A sense of connection and purpose
As 2021 is drawing to a close, the sense of trepidation around COVID is still palpable. What are new variants going to do, and when will life ever be normal again? To get through 2022 – not just functioning, but stronger – we need to feel connected, and to have a clear sense of purpose.
One thing the COVID crisis has taught us is that many events in life cannot be controlled. No matter how we try, our best behaviours, well-laid-out plans, and measures to contain adverse circumstances cannot ward off adversity altogether. We have no choice as humans, but to learn to deal with difficulty and uncertainty – facing life events that are hard and make us scared. How to do that well is a theme of countless books, and of myriad psychological interventions.
“A universal truth, it seems to me, is that if we truly want to be happy and at peace, we need to feel connected.”
No matter what angle you choose, it seems that the evidence-based way of combatting fear and accepting life’s uncontrollable events is to feel connected; connected with other people and, ultimately, connected with the entire human race and the planet. My own impression, based on my personal journey and my observation of the paths of many others, is that when it comes to connectivity, the “how” and the “what” are a very personal choice, but the “why” is not. The “why” is the wish to be happy and at peace, a wish all humans share, no matter what their background, age or life circumstances. A universal truth, it seems to me, is that if we truly want to be happy and at peace, we need to feel connected.
Unfortunately, modern life does not always help us to feel our shared humanity, and to experience true and enduring inter-relatedness. One of the hurdles is that the reward system we have built in many societies is very focused on individual gain. Inevitably, that makes us see others as competitors or even enemies, makes us combative and inward looking, and makes it harder for us to truly connect.
“As our best selves, we provide our entire community — staff and students — with a strong sense of purpose in life, individually, and as a collective.”
One of the most important elements of feeling happier, fulfilled and at peace seems to be a sense of purpose in life. It takes us out of our narrow, relatively short-term realm of focusing on what we individually think we need to feel good, and opens our minds to the needs of others. If we learn how to play a positive role in the lives of others, we will feel a sense of connection and we will stop feeling isolated, even without actively trying.
Universities are wonderful places to feel that connection with other people, and with the planet at large. We are focused on doing good for others, through our research, our teaching, and our impact and outreach. We sometimes get steered off-course because we too are part of a societal system that sometimes pulls us away from connectedness. But as our best selves, we provide our entire community – staff and students – with a strong sense of purpose in life, individually, and as a collective.
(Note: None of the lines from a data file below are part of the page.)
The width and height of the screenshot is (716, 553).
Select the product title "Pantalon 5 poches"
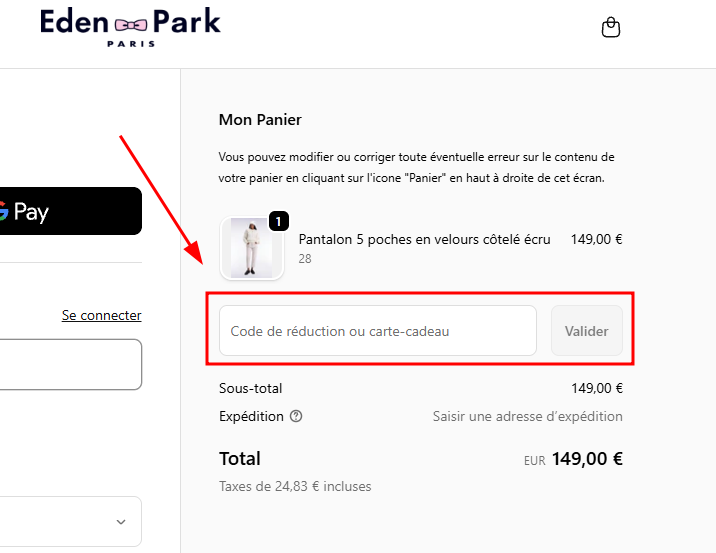(425, 240)
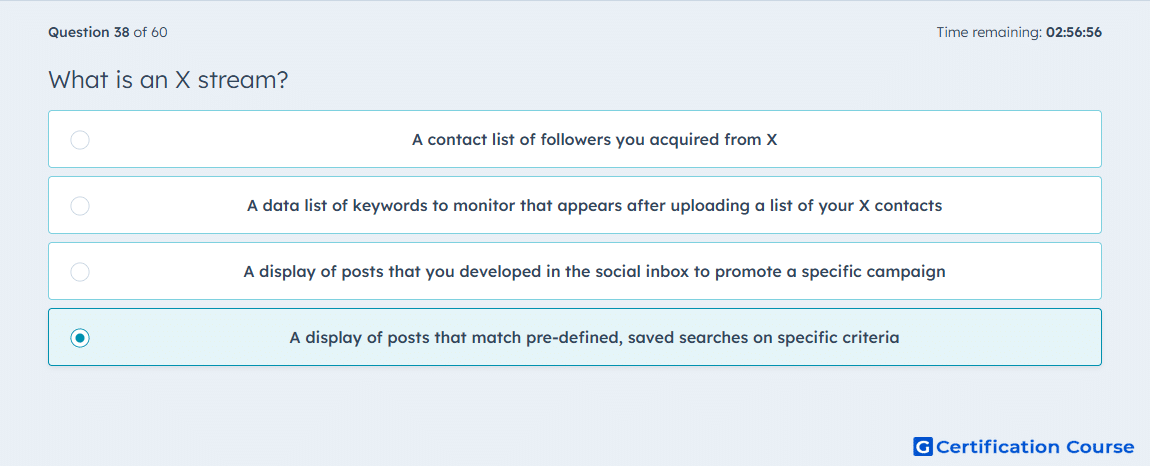Click the selected saved searches radio button
The image size is (1150, 466).
(80, 338)
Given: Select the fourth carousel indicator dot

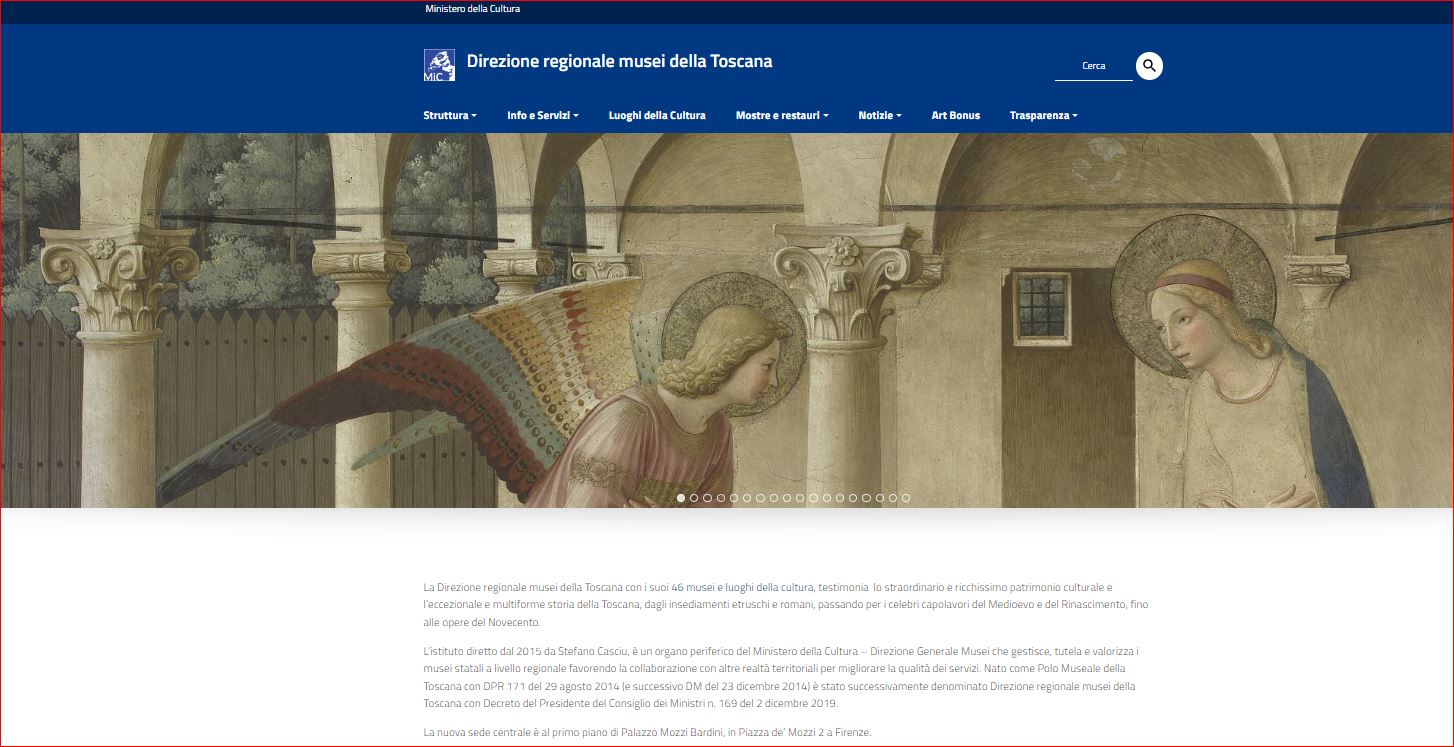Looking at the screenshot, I should tap(721, 497).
When the individual and the shared, community sense of purpose overlap – with the latter becoming increasingly prominent over time – people will feel most happy.
“The less rigid we are individually about who we feel close to and can connect with, the happier we will be, and the less scary and threatening life will appear.”
Obviously the risk of strict and stifling “entry criteria” for well-defined communities is always there. Even if, once we are “admitted”, we do not initially feel alone, being part of a community that is closed off won’t, in the end, provide us with a true sense of happiness. The inherent tribalism and rigid rules will inhibit individual feelings of freedom, which are ultimately needed for genuine connection. Universities are wonderful places to create communities with a strong sense of shared purpose, without being dogmatic about the membership, or restrictive about the behaviours, beliefs and rules. That is why equality and diversity are so important to complement inclusion. The less rigid we are individually about who we feel close to and can connect with, the happier we will be, and the less scary and threatening life will appear.
Universities did an incredible job in 2021, globally and locally. By and large, we kept our research and our teaching going, against all odds. Also, the crisis has made us highly collaborative, in our COVID research, and in our work with colleague universities to stay active and open for students, virtually and, where possible, face to face. I hope that in 2022 and beyond, global universities can nurture their sense of connectivity by holding on to that shared purpose.
I will do my best to help my own university community feel that our achievements as a group are so much more important than our individual gains. I know it will not always be easy, and I also know that it will require constant vigilance for me personally, to not fall into the trap of being overly focused on myself to feel at peace with life. But I truly cannot think of a better place to practice and live up to the aspirations I have set out here than the wonderful, socially active, outward-looking university that I have the privilege to be working for.
I wish for all of humanity a purposeful and peaceful 2022.